TEXTE À LIRE
_ _ _ _

Le 10 avril 2024 | Mis à jour le 4 juin 2024

Florian Le Nestour expertise un seau à champagne de Jean Després

par Magazine des enchères

Un seau à champagne repéré sur photographie a été confié à la maison Cortot & Associés. Florian Le Nestour, élève commissaire-priseur, nous fait revivre en direct son travail d’expertise et de recherches mené aux côtés de son maître de stage, le commissaire-priseur dijonnais Hugues Cortot. 

 

Les commissaires-priseurs en herbe, dont l’Association Nationale des Elèves Commissaires-Priseurs (ANECP) assure la cohésion, proposent deux fois par mois aux lecteurs du Magazine des enchères de revivre en direct un travail d’expertise mené à quatre mains dans les coulisses des salles des ventes. Aujourd’hui, c’est au tour de Florian Le Nestour, élève commissaire-priseur au sein de la maison Cortot et Associés, de se prêter à l’exercice. Sous l’œil aguerri du commissaire-priseur Hugues Cortot, il décrypte pour nous un seau à champagne moderniste…

 

Première impression ?

Florian Le Nestour : Lorsque j’ai vu cet objet pour la première fois, il trônait au milieu de bibelots. J’ai été immédiatement attiré par sa taille imposante et son ornementation pour le moins originale. De prime abord, j’hésitais entre de l’argent et du métal argenté. Il s’agissait en tout cas vraisemblablement d’un seau à bouteilles.

Hugues Cortot : Cet objet, un seau à champagne en effet, a été repéré par l’un des collaborateurs de l’étude à partir de photographies envoyées par mail dans le cadre d’une demande d’estimation. C’est le genre de production qui accroche le regard lorsque l’on balaie des photos d’intérieur, dont la qualité complique parfois la tâche. Quoi qu’il en soit, le seau en question est bien en métal argenté, ce qu’atteste d’une part l’absence des poinçons légaux et, d’autre part, la grande taille de l’objet, l’orfèvre, que nous identifierons ensuite, réservant l’usage de l’argent à des bijoux et objets de moindres dimensions.

 

Jean Després (1889-1980), Seau à champagne moderniste, métal argenté, milieu du XXe siècle. H. 27,4 cm, L. max. 32 cm (avec poignées). Mis en vente par la maison Cortot & Associés le 15 juin 2024 à Dijon.

 

Une signature ?

_ _ _ _

CONTENU DES DONNÉES
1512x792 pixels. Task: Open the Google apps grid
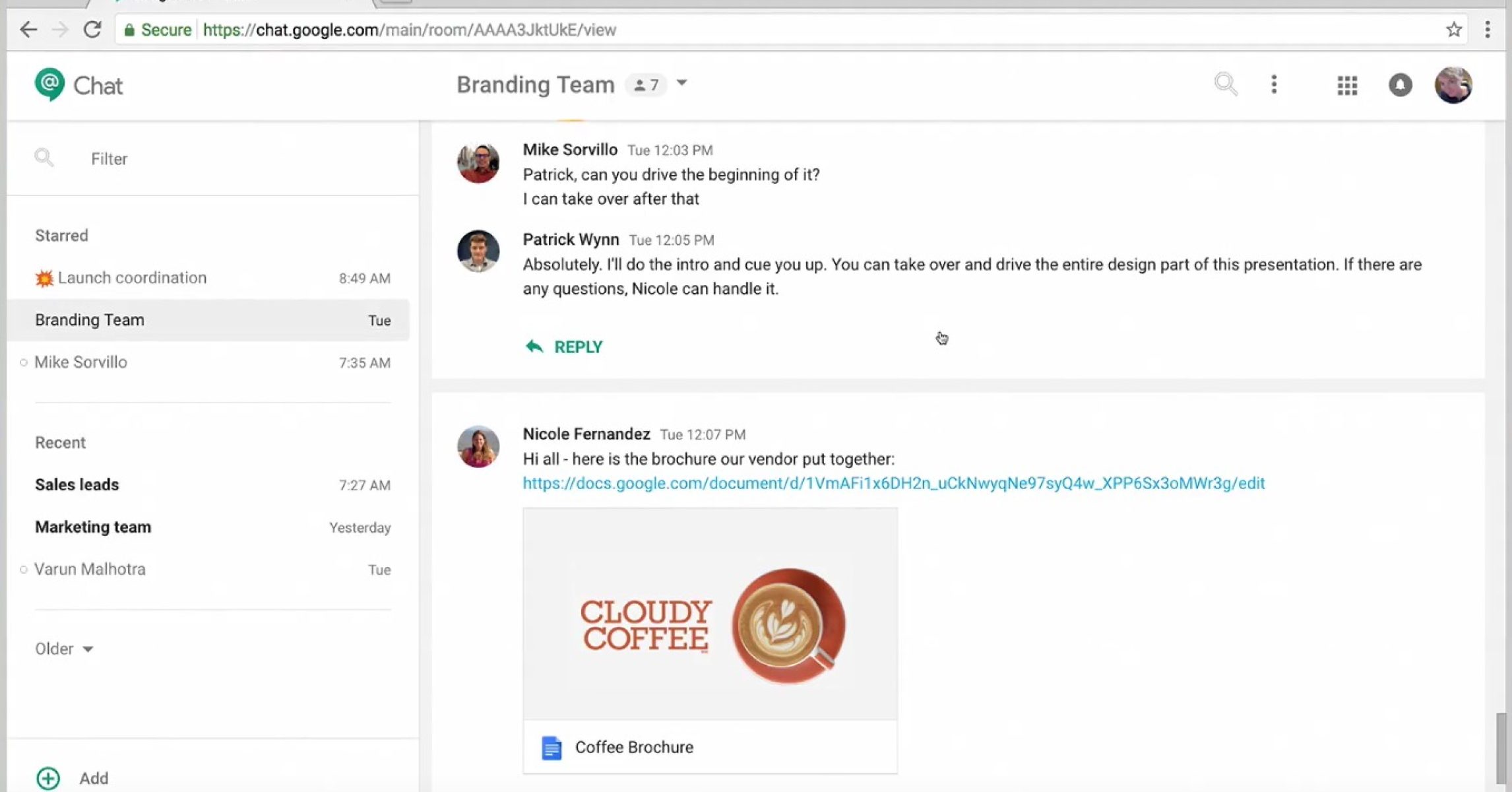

_ _ _ _

EXERCICES ÉCRITS
A - Reproduisez fidèlement le passage de l'article sur le seau à champagne qui commence par « Hugues Cortot : Cet » et se termine par « de moindres dimensions. ».
B - D'après l'article sur le seau à champagne, à quelle date et dans quelle ville le seau est-il mis en vente ?
Les lignes forment un matériau distinct de l'article sur le seau à champagne.

CORRIGÉ DES EXERCICES
A -
Hugues Cortot : Cet objet, un seau à champagne en effet, a été repéré par l’un des collaborateurs de l’étude à partir de photographies envoyées par mail dans le cadre d’une demande d’estimation. C’est le genre de production qui accroche le regard lorsque l’on balaie des photos d’intérieur, dont la qualité complique parfois la tâche. Quoi qu’il en soit, le seau en question est bien en métal argenté, ce qu’atteste d’une part l’absence des poinçons légaux et, d’autre part, la grande taille de l’objet, l’orfèvre, que nous identifierons ensuite, réservant l’usage de l’argent à des bijoux et objets de moindres dimensions.

B - Le 15 juin 2024, à Dijon.